Конечно, проще всего было бы сделать знамя из крашеной простыни или Лидкиной красной кофты — Лида предлагала её. Тут ни риска, ни страху. Но Наташа пристыдила нас: плохие мы, дескать, подпольщики, если риска боимся. А потом, говорит, полицаи могут найти в шкафу знамя и надругаться над ним, а знамя — это святыня, его во что бы то ни стало надо спасти.
Мы решили забраться в школу ночью, взять знамя, а заодно, если найдем, батареи для радиоприемника.
Наташа подговорила своего братишку перед концом занятий незаметно открыть шпингалеты окон, выходящих во двор. Гришутка сделал это, и вот мы втроем — Наташа, Лида и я, переодевшись в старье и намазав лица сажей, в полночь пришли к школе. Накрапывал дождь, было так темно, что мы друг друга не видели. У меня екало сердце и ноги подгибались.

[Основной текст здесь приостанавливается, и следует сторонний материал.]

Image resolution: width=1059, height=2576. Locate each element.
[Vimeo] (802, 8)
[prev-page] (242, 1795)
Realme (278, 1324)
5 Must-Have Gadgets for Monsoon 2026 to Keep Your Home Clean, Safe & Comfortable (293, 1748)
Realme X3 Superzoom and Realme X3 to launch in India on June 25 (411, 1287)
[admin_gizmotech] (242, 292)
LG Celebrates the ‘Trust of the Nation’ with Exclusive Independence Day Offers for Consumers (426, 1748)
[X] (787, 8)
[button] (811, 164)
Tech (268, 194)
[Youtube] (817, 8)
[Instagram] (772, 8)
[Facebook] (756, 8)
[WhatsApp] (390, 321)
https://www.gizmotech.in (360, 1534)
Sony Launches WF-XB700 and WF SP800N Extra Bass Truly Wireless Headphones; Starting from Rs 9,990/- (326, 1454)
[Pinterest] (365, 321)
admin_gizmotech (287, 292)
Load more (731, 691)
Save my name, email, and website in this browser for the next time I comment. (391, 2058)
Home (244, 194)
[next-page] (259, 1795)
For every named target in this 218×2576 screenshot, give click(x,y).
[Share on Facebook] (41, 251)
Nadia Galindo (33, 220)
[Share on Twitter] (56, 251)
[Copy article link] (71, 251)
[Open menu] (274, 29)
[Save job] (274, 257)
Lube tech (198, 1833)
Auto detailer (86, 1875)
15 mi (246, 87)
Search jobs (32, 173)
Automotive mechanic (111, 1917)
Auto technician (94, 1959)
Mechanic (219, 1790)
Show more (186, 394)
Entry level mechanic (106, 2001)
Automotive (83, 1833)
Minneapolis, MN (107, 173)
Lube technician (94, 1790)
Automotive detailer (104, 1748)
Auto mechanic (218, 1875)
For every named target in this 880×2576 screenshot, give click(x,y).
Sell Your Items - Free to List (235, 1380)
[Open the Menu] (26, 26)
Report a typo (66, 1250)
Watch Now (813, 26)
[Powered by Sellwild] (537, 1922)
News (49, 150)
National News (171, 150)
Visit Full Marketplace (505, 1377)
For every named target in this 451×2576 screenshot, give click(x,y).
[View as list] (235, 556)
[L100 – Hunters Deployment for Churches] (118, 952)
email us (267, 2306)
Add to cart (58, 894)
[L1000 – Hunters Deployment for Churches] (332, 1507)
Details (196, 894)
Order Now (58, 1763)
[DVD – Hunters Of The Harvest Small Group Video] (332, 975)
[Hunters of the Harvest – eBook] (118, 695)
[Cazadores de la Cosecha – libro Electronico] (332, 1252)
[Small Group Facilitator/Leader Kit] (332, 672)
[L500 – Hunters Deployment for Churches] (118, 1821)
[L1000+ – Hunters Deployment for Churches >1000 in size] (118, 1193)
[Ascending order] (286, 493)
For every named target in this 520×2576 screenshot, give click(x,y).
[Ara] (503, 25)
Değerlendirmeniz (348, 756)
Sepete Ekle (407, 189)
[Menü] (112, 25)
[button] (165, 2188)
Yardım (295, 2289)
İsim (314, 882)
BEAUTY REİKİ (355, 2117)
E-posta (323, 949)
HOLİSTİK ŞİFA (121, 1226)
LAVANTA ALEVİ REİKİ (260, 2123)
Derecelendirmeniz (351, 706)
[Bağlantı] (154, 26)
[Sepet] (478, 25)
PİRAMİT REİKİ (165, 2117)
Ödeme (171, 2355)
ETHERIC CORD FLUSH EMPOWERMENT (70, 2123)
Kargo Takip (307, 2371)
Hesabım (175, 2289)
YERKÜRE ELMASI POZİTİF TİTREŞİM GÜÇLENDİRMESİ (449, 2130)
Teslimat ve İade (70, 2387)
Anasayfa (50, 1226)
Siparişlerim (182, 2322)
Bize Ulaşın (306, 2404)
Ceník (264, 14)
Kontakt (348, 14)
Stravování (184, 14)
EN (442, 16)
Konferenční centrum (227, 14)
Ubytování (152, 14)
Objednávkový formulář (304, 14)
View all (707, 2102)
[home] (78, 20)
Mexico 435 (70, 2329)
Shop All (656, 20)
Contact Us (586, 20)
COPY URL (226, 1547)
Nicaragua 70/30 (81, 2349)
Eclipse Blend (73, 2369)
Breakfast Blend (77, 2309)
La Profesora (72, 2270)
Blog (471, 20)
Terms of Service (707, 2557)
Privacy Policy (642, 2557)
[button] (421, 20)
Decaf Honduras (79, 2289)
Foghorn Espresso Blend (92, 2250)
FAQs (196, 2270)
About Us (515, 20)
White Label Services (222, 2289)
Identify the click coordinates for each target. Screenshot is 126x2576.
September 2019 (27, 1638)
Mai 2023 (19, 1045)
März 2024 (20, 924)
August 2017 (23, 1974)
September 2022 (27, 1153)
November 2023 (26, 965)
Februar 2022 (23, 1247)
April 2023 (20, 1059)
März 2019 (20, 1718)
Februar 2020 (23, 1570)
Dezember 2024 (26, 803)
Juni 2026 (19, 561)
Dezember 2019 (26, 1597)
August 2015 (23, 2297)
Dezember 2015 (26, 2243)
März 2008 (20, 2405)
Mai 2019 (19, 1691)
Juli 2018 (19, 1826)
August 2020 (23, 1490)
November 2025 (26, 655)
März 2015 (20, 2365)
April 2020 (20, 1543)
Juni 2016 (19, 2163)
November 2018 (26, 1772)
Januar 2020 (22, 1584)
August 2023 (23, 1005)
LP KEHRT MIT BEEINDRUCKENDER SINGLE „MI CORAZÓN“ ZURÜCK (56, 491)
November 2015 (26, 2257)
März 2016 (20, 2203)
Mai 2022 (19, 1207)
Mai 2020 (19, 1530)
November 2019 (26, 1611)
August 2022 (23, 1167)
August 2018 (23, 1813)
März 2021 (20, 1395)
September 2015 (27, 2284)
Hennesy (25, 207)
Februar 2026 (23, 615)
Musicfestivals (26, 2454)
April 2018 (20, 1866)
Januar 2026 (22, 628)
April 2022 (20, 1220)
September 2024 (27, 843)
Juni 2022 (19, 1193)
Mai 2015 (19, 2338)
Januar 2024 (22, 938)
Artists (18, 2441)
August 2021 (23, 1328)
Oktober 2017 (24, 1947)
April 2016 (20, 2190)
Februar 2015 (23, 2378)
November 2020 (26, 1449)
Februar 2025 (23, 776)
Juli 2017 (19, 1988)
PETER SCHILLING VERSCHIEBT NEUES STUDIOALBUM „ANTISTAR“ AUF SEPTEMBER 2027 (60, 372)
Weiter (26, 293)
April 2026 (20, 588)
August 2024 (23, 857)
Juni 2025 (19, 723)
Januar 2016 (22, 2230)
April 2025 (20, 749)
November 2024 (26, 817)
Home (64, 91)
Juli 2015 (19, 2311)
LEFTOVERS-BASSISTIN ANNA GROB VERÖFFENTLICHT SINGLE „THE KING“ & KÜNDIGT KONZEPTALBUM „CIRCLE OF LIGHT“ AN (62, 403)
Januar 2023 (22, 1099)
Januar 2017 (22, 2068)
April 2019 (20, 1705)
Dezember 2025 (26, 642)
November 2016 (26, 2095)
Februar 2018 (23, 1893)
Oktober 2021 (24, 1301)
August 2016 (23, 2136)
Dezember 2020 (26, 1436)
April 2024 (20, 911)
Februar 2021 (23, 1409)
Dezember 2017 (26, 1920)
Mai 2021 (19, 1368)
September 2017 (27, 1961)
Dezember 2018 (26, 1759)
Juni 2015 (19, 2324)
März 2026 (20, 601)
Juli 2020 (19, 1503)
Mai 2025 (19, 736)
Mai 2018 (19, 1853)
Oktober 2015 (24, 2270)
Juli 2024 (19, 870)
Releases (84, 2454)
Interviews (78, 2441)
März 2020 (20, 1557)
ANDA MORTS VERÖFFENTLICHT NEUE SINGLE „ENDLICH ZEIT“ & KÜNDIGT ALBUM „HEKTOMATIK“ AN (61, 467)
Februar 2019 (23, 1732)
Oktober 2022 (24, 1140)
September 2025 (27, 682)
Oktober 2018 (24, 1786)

Первой в окно залезла Лида, она самая отчаянная. Потом Наташа. А потом я. Когда я перелезала через подоконник, то распорола коленку о какой-то проклятый гвоздь. Вгорячах мне не было больно, а сейчас болит. Держась друг за дружку, мы на цыпочках шли по школьному коридору. Физический кабинет оказался закрытым на замок. Тогда Наташа повела нас в учительскую, где на гвоздике висела связка ключей. Мы старались ступать на носки, а все равно шаги были слышны по всей школе, и я боялась, что их услышит за стенкой директор Есин. Боже мой, сколько раз у меня обрывалось сердце, пока мы шли за ключами и обратно!